I think the all-time greatest remake was probably The Maltese Falcon. You know, the one with Humphrey Bogart, Sidney Greenstreet, and Mary Astor. It was a remake of 1931’s The Maltese Falcon, which featured Ricardo Cortez and Bebe Daniels. That was actually a pretty decent picture itself but nothing like as good as John Huston’s remake.

More recently, 1995’s A Little Princess, was enormously superior to the rather tepid Shirley Temple vehicle of 1939. That itself was a remake of a silent featuring Mary Pickford as Sarah. I’ve never seen the silent version so I can’t comment on it. It is remarkable how many of Shirley Temple’s pictures were remakes of silent originals.

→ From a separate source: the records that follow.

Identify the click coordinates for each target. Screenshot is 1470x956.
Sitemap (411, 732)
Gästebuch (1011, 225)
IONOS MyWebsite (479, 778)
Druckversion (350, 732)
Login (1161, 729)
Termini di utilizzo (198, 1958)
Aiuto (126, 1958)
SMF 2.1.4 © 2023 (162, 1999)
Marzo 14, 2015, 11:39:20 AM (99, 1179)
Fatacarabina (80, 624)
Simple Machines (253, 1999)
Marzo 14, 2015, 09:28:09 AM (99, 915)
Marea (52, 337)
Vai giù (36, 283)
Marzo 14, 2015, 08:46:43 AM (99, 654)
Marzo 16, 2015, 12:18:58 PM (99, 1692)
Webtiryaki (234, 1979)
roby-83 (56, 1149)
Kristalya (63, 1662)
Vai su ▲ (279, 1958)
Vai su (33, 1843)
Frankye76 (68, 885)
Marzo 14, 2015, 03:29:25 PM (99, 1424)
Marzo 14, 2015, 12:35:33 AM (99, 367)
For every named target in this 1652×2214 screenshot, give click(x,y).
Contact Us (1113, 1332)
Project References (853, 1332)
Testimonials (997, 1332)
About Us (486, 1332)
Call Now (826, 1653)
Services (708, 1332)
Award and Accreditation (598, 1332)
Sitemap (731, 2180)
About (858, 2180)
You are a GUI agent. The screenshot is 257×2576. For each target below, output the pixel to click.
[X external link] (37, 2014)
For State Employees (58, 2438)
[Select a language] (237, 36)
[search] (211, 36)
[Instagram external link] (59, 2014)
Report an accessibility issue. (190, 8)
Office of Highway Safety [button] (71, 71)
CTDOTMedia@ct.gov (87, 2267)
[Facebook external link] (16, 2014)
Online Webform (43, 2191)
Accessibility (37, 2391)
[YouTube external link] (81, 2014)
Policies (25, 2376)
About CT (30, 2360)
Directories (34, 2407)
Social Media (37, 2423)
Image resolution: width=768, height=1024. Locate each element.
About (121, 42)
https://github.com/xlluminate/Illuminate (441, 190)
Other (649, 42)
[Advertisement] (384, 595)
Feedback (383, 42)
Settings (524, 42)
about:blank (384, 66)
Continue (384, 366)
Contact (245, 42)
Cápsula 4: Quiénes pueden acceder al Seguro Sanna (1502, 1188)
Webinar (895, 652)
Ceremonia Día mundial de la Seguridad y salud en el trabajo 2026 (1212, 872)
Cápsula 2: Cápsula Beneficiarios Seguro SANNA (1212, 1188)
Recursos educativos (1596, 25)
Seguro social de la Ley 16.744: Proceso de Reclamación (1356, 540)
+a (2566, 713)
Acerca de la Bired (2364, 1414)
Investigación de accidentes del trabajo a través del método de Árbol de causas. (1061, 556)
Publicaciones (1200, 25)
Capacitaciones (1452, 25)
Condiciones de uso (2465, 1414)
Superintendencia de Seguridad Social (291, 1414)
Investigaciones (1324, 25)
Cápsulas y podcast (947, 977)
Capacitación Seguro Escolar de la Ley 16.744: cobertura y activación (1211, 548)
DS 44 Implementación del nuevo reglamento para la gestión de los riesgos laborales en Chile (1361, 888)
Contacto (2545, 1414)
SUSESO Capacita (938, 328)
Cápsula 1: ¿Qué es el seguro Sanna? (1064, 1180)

There’s a pretty interesting site devoted to movie remakes.

So, do you have a favorite remake? A most detested?

4 comments… add one
  • PD Shaw Link

    What is a remake? It would not have occurred to me, until I looked at the Movie Remakes website that Dracula (1931 Spanish) might be considered a remake of Dracula (1931 American). IIRC they were shot at roughly the same time on the same set. But both might be remakes of Nosferatu? But personally if a new Dracula movie was announced, I wouldn’t think of it as a remake, but a new adaptation. Same with Lolita.

    Best movie remake? High Society (though not superior to Philadelphia Story)

    Worst? Guess Who (Guess Who’s Coming to Dinner)

  • I think I’d say that successive movie adaptations are remakes. They may be loose remakes or tight ones but they’re remakes nonetheless.

  • Funny, screenwriter Robert Avrech just did a post on Ricardo Cortez.

    I’m not sure why anyone would want to remake period pieces like Red Dawn or Robocop (why any of these would do better than a remake of Rollerball is beyond me).

    Of course, the stupidest remake I could imagine, Speed Racer is out there. (I know Speed Racer wasn’t originally a movie; it was worse. It was a stupid badly dubbed Japanese cartoon that some ten year olds loved 35 pr so years ago. *blush*)

  • “The Man Who Knew Too Much,” 1956 edition, is one of the few remakes that improves upon a good original (the 1934 edition). Of course, it doesn’t hurt that both were directed by Hitchcock. I think it’s up there with the Maltese Falcon.